Der aserbaidschanische Staatschef betonte, dass es ein „souveränes Recht“ eines jeden Landes sei, militärische Übungen auf seinem Territorium durchzuführen, aber er fragte auch, warum diese Übungen „jetzt und direkt an der Grenze zu Aserbaidschan“ stattfinden.
„Diese Fragen werden nicht [nur] von mir gestellt, sondern von der aserbaidschanischen Gesellschaft. Diese Frage wird von Aserbaidschanern in der ganzen Welt gestellt. Es wird auch gefragt, warum während der Besatzung keine Schulungen in dieser Region abgehalten wurden. Warum wurden keine Schulungen abgehalten, als Armenier in Jabrayil, Zangilan und Fizuli waren? Ist das nach 30 Jahren Sklaverei und Besatzung noch zeitgemäß? Dies sind berechtigte Fragen.“
„Natürlich wollen wir nicht, dass die langfristige Zusammenarbeit in der Region durch irgendetwas beeinträchtigt wird. Ich möchte nochmals betonen, dass Aserbaidschan hier sehr verantwortungsbewusst und maßvoll vorgeht. Ich hoffe, dass die emotionalen Reaktionen auf unsere rechtlichen Schritte nur vorübergehend sind.“
Der Politikexperte Javidan Ahmadkhanli kommentierte die Ereignisse wie folgt: „Nach den jüngsten beschwichtigenden Äußerungen des iranischen Botschafters und vor dem bevorstehenden Treffen der aserbaidschanischen, iranischen und türkischen Außenminister in Teheran war es für mich etwas unerwartet, dass der Präsident so offen sprach. Es gibt eine ernste Krise in den Beziehungen zu Teheran, und die Probleme sind immer noch ungelöst“.
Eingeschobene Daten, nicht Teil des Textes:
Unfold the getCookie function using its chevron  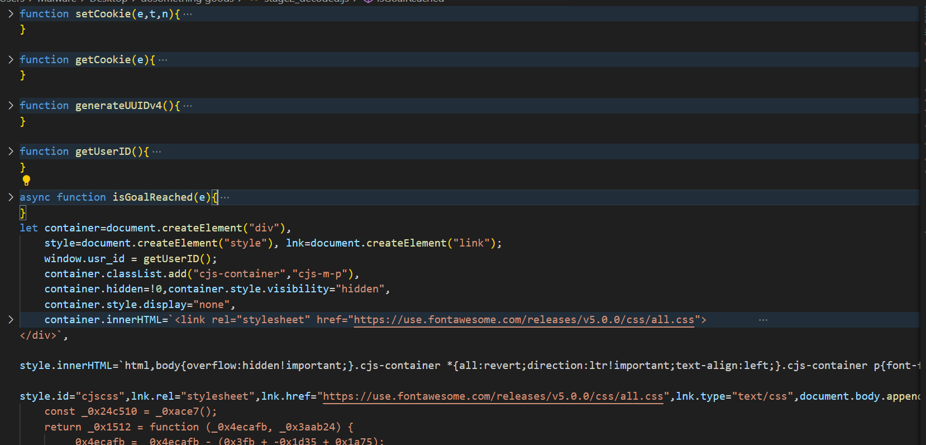coord(11,59)
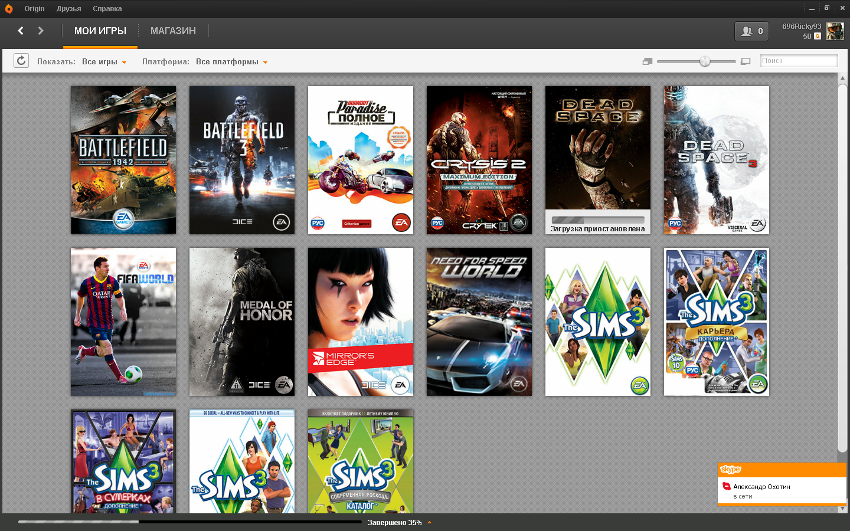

Ahmadkhanli fügte hinzu: „Irans wichtigstes Anliegen ist es, in regionalen Konstellationen nach Konflikten nicht 'abseits' zu stehen. Diese Sorge gilt sowohl für geopolitische Prozesse als auch für Verkehrsfragen“.
„Generell hat die iranische Strategie im Südkaukasus aus offensichtlichen Gründen einen begrenzten Handlungsspielraum. In Bezug auf die Schulungen deutete der Präsident auch an, dass 'Aserbaidschaner in der ganzen Welt danach fragen'. Wenn ich mich nicht irre, ist dies die erste derartige Botschaft des Präsidenten an den Iran.“ Es sei daran erinnert, dass im Iran eine große aserbaidschanische ethnische Gruppe lebt.
„Von außen betrachtet scheint es, als wolle Baku nicht, dass der Iran über seinen traditionellen Rahmen im Kaukasus hinausgeht und eine neue Rolle oder neue Aufgaben übernimmt sowie neue Ambitionen verfolgt“, schloss Ahmadkhanli.